• Active, enthusiastic companions.
  • Intelligent and enterprising.
  • Some have an uncanny ability to use their paws like hands.
  • Very adept at entertaining themselves.
  • More tranquil than their Abyssinian relatives.

At one time these cats were considered the undesirable result of a recessive gene that caused some Abyssinians to be born with long hair.  A few Abyssinian breeders liked the look and began a breeding program to develop the longhaired Abyssinians as a separate breed.  The breed’s name was chosen because of the close proximity of Somali to Abyssinia.  Accepted for championship status in the Cat Fanciers’ Association (CFA) in 1978.

Body Type:
  • Medium to large with a lithe, graceful body, well-developed muscles, and a full-brush tail.
  • Fox-like appearance.
  • Head is a modified, rounded wedge with large, alert, tufted ears.
  • Eyes are almond shaped, large, and expressive.

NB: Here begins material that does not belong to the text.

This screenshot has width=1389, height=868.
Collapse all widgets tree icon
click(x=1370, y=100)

  • Fine, non-matting, medium-long, double coat with ruff and britches.
  • Colors include blue (soft-gray ticked with slate blue.  Undercoat should be a warm blush-beige or oatmeal), ruddy (reddish-brown ticked with black), red (warm, red ticked with chocolate brown) and fawn (cream ticked with pinkish brown).

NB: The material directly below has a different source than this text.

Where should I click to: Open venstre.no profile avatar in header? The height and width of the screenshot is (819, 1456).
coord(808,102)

  • Each hair has two to three alternating bands of darker and lighter coloring known as ticking.
Health and Wellness:
  • Gingivitis may occur in some lines.  Preventive dental care and early treatment can keep this condition under control.
What you should know:
  • Although many people believe that a Somali needs lots of space and should be kept outdoors, they are perfectly adapted to apartment life and are much happier, safer and healthier when they are kept indoors.